Beginning in the north, in the idyllic wilderness that is the archipelago of Lamu, the Kenyan coast runs south - filled with wild beaches, sheltered coves, bays, lagoons - into Vasco Da Gama's first port of call, Malindi town. From here, it slips into Watamu, through the deserted and ancient settlement of Gedi, past Kilifi Creek, and onto the island of Mombasa and the beaches of Tiwi and Diani. South of Diani, it re-enters the tropical wild, until eventually reaching the borders of Tanzania.
Mombasa is an island. Linked to the mainland by bridge or ferry, it is surrounded by two deep water creeks. Kalindini Creek, which was formed by a river since engulfed by the sea, is very deep, which is why Mombasa became such an important port from the 1100s onwards. Said, however, to date back to 500BC, it is an ancient town, and there are still families in Mombasa who claim direct lineage to its founder, Shehe Mvita. Ivory has been its mainstay - supplemented at different times by gold, spices, millet and coconuts - and it has been settled by waves of artisans from places as far apart as India, Iran and Somalia.
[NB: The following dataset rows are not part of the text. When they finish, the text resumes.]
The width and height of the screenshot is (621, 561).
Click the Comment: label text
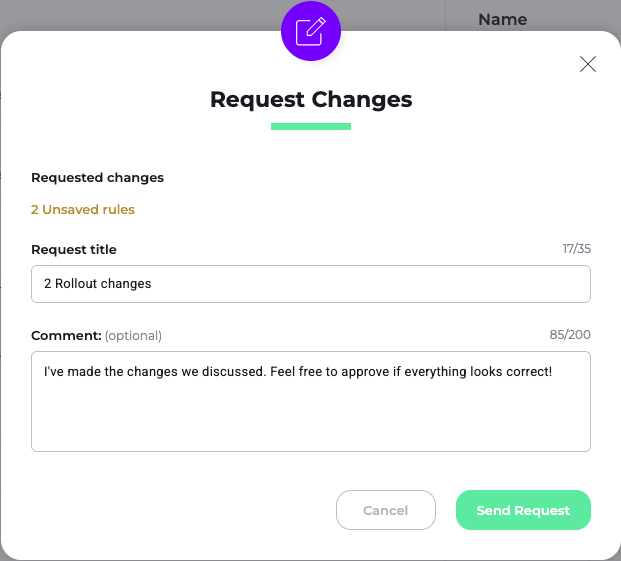[x=66, y=335]
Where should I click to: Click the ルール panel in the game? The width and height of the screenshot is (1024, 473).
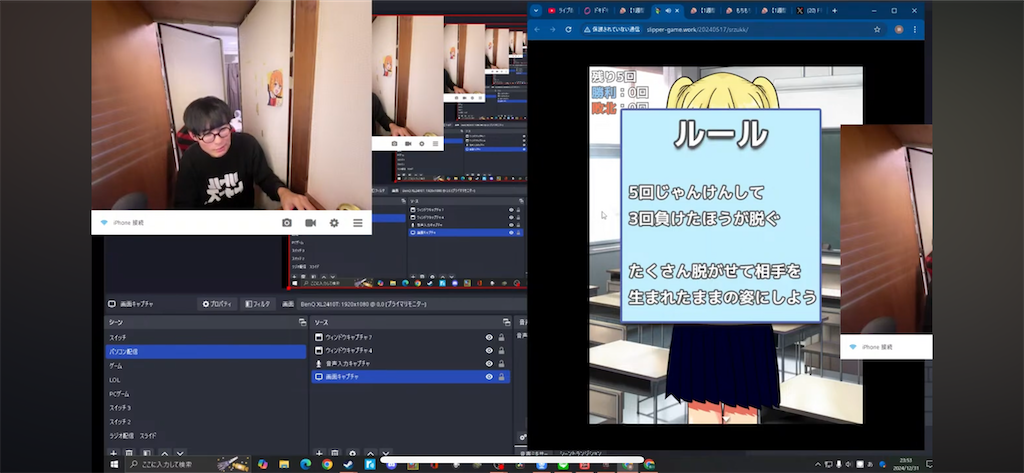(x=720, y=216)
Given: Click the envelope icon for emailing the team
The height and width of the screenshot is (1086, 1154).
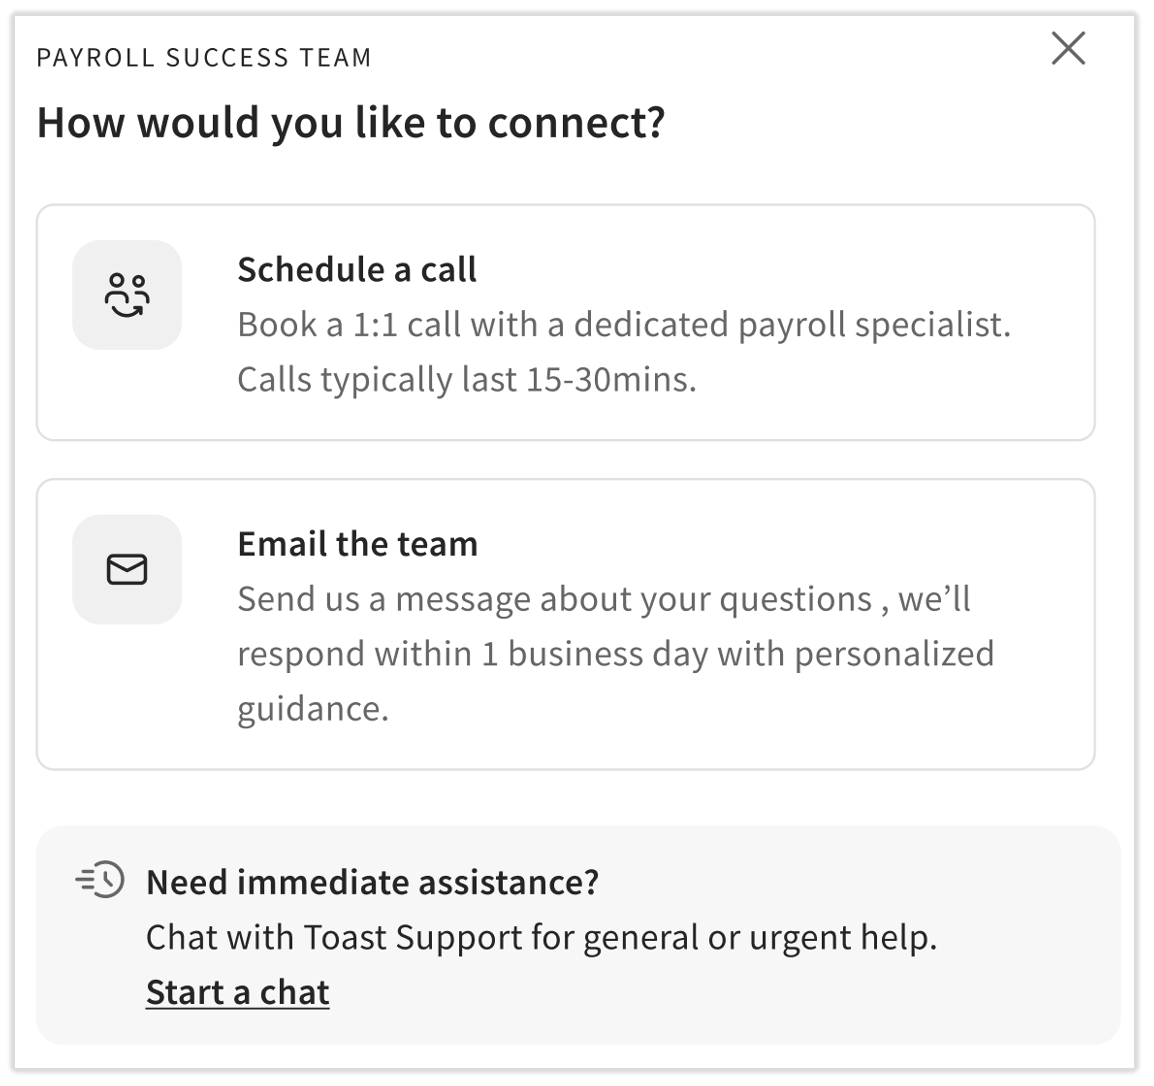Looking at the screenshot, I should click(x=127, y=569).
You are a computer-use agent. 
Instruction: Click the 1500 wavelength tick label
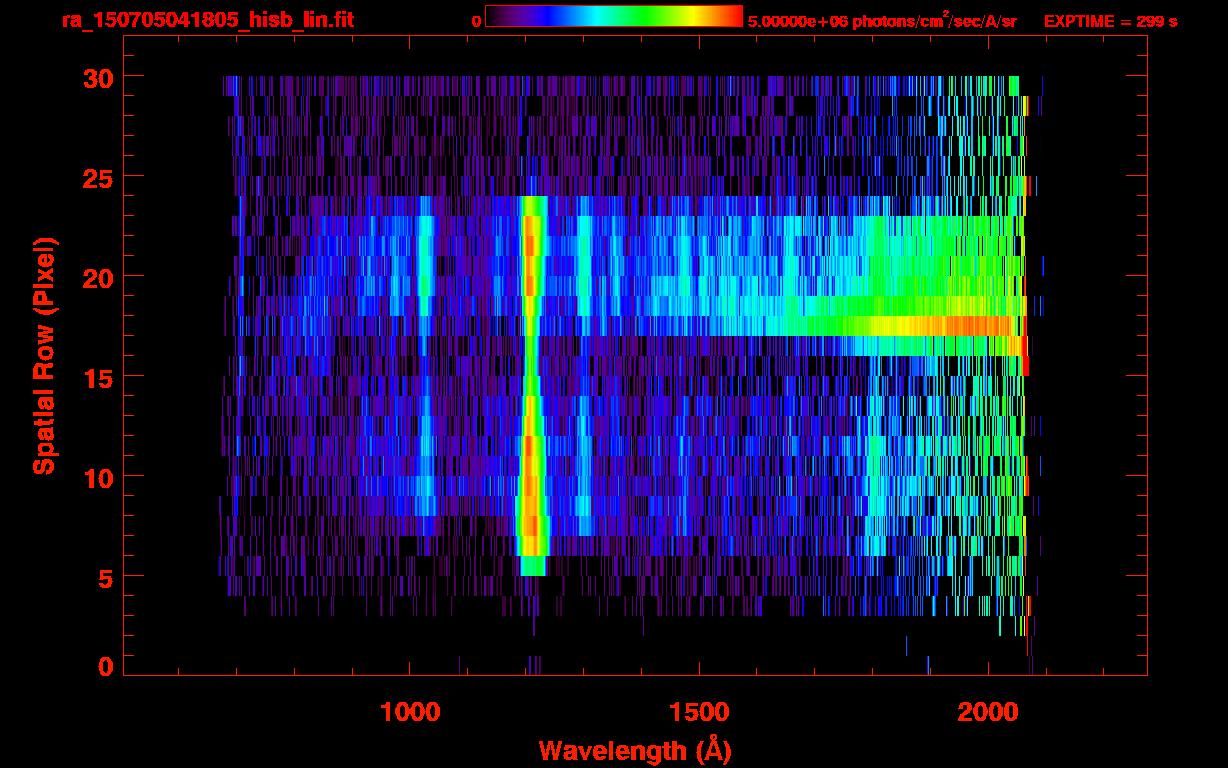point(698,712)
While the Portuguese invested much in the port (Fort Jesus is theirs), it is through and through Muslim, and would have paid taxes variously to the Sultanates of Oman and Zanzibar.
Protected along the shore by a reef, the sea itself is warm, safe and teeming with marine life. Freshly caught fish are sold on many of its beaches; there is plenty of chartered and private deep sea fishing to be had; and, for fans of the surf, there are the waves of Malindi Bay.